Recipe by Matteo Rizzo: Green spaghettini with mint, goat cheese sauce, glazed red onion and beet.
For the green spaghetti
- 120 g fresh mint (blanched in salted water and squeezed)
- 120 g of egg white
- 20 g of extra virgin olive oil
- 3 g soy lecithin
- 500 g 00 flour
- 150 g egg yolk (best if not yellow paste)
- 15 g salt
Procedure
Blend the mint with the egg white, lecithin, and oil. Add the other ingredients and knead like a classic pasta. Let rest overnight, roll to a thickness of 2 mm and cut 'chitarrine style'.
For the goat cheese sauce
- 500 g cream reduced to 400 g
- 200 g fresh goat cheese
- 2 g salt
Procedure
Blend well, strain and load a liter siphon with 2 gas charges. Heat to 60° C before serving.
For the beet gel
- 140 g water
- 10 g raspberry vinegar
- 100 g filtered beet juice
- 0.8 g of xanthan
- 4 g of salt
- 2.5 g of Gellan
- 10 g sugar
Procedure
Mix dry elements, add to liquids whipping well. Bring to a boil and cool.
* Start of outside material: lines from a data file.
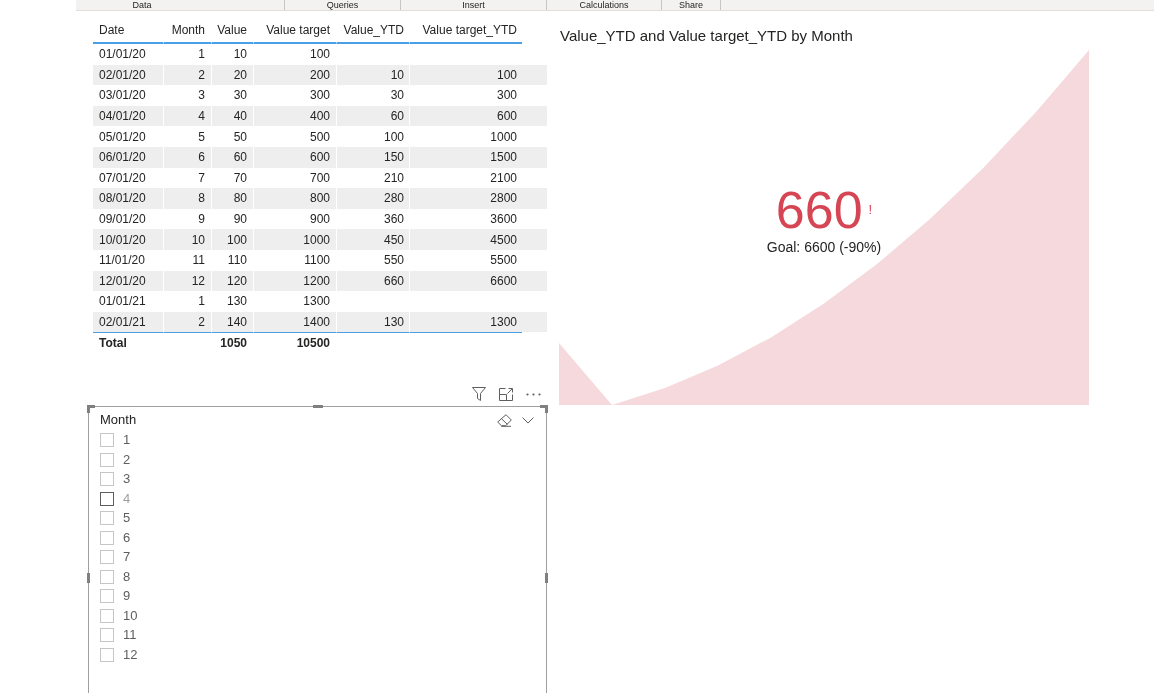  What do you see at coordinates (506, 394) in the screenshot?
I see `expand-icon` at bounding box center [506, 394].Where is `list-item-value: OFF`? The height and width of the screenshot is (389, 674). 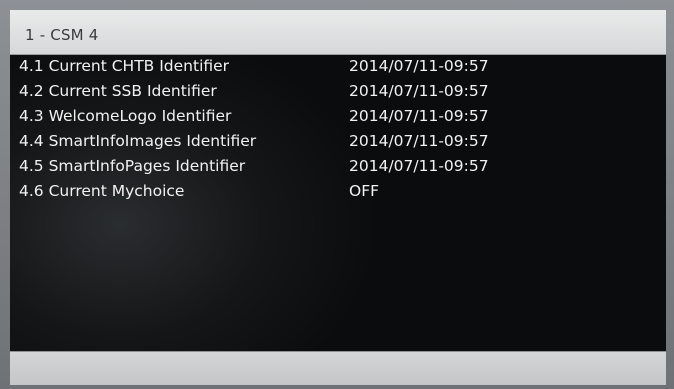
list-item-value: OFF is located at coordinates (364, 191).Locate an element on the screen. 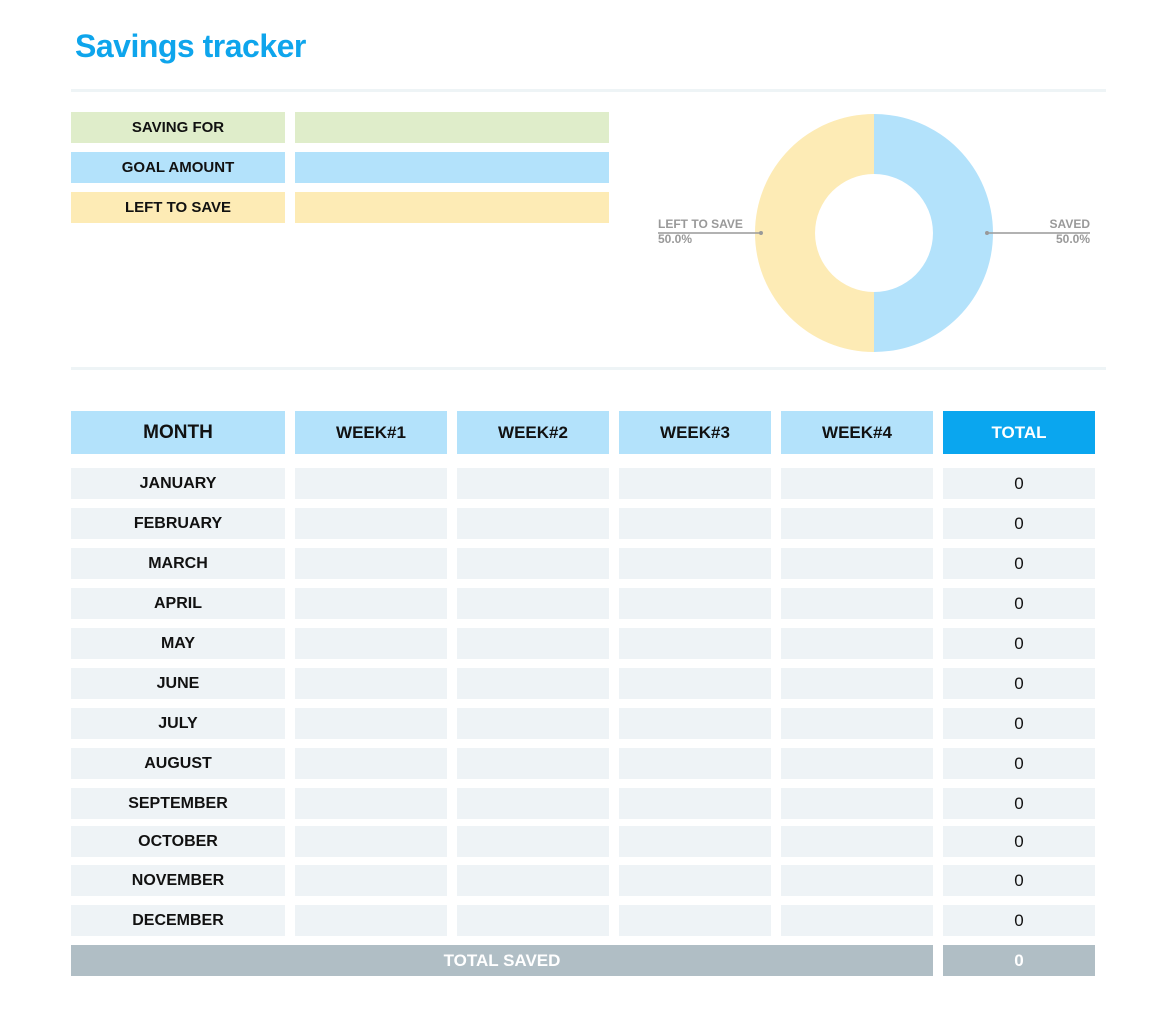  november-week2-input is located at coordinates (533, 880).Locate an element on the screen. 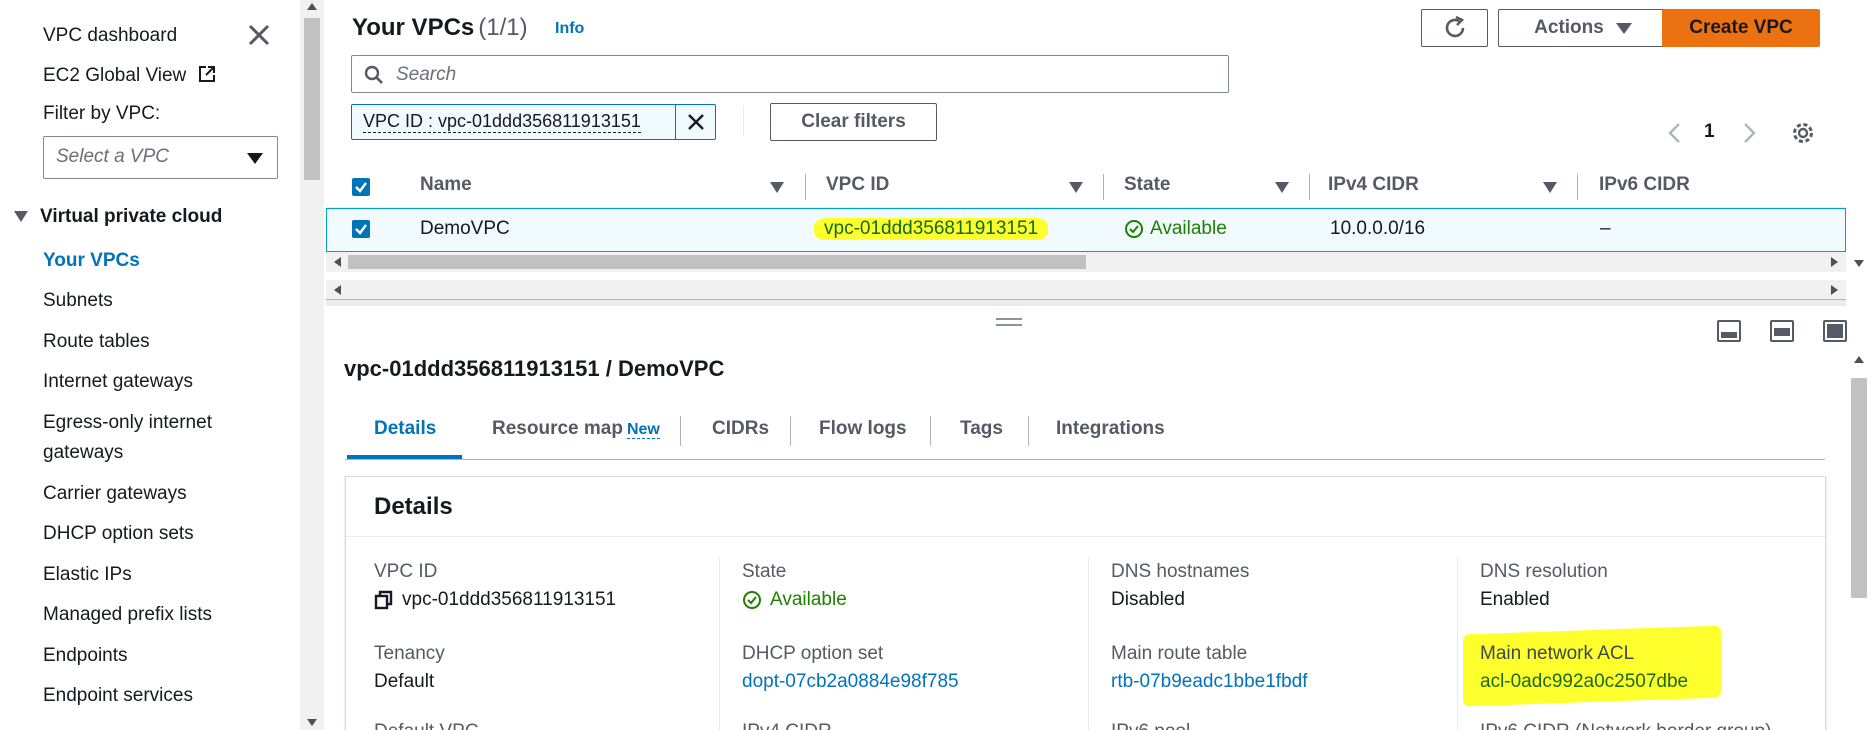  tab-flow-logs: Flow logs is located at coordinates (863, 429). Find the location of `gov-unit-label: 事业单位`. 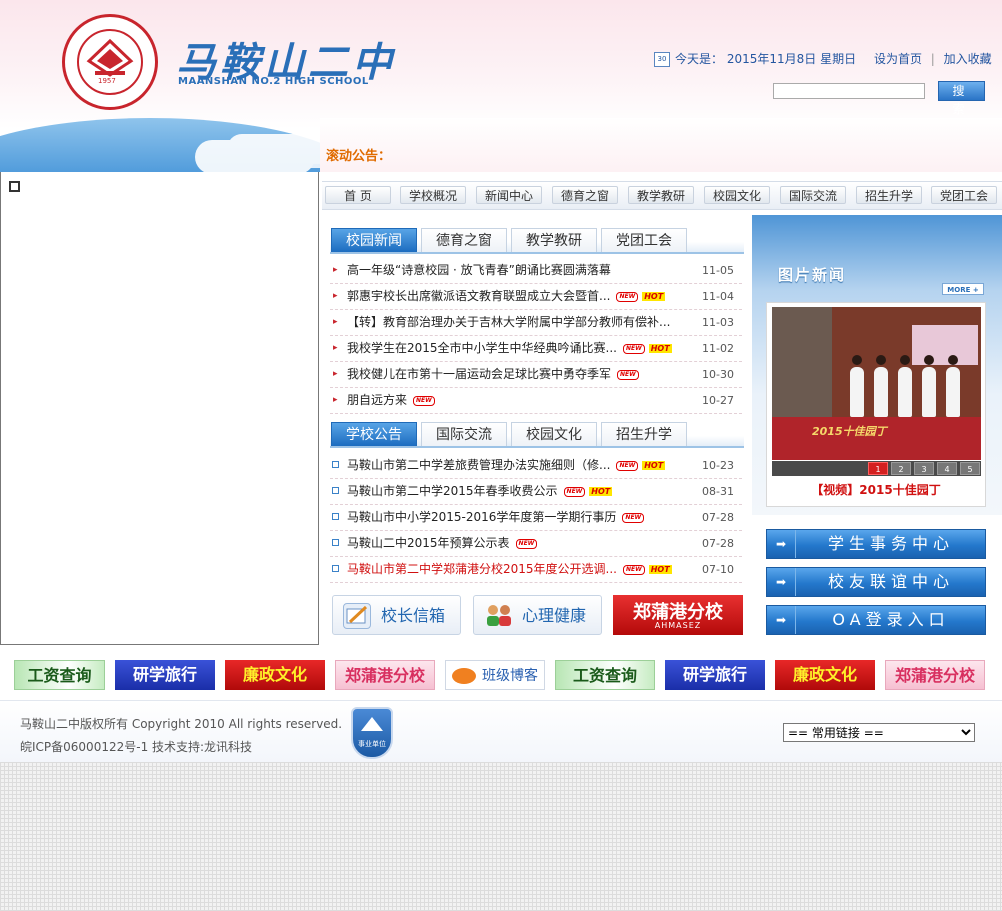

gov-unit-label: 事业单位 is located at coordinates (372, 744).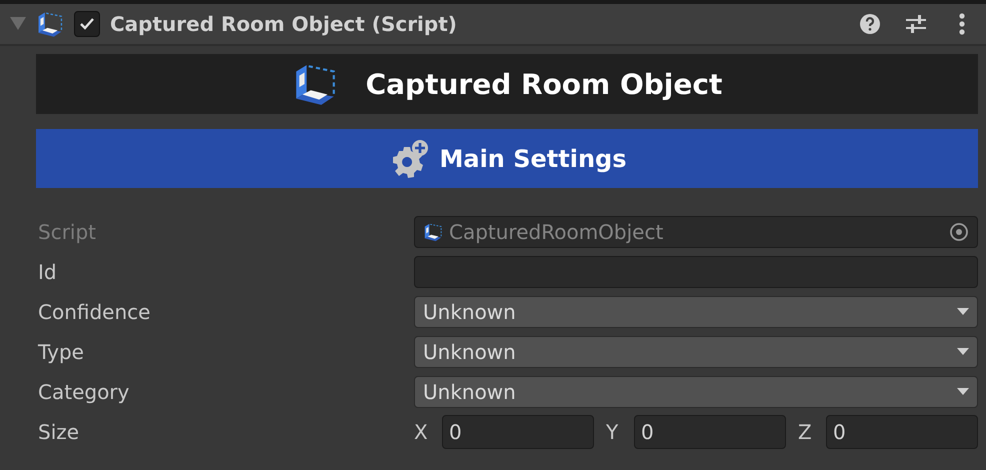 Image resolution: width=986 pixels, height=470 pixels. Describe the element at coordinates (68, 232) in the screenshot. I see `field-label: Script` at that location.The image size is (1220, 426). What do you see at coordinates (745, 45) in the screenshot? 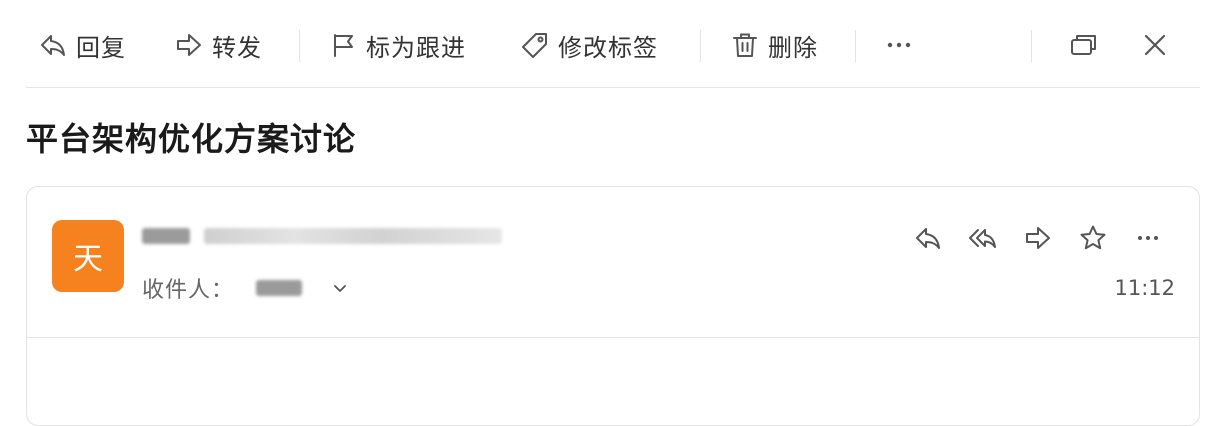
I see `trash-icon` at bounding box center [745, 45].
When cool, blend well with an immersion blender to make a shiny gel.
For the beet air
- 150 g beet juice
- 150 g of San Pellegrino
- 10 g salt
- 15 g sugar syrup (at 50 percent)
- 5 g soy lecithin
Procedure
Blend well with an immersion blender while incorporating air in a large glass (one-liter glass is best).
Dish composition
Ingredients per single serving
- 60 g green spaghetti
- Glazed onion
- A few fresh peas
- Julienned mint leaf
- Goat cheese sauce
- Drops of beet gel
- Beet air
Procedure
Cook pasta in salted water for 20 seconds, then pan-fry with caramelized onion, a few peas, julienned mint leaf and olive oil. Assemble the dish by arranging the goat cheese sauce with siphon on the bottom; arrange the spaghettini in a nest shape on top and garnish with the beet gel drops and beet air.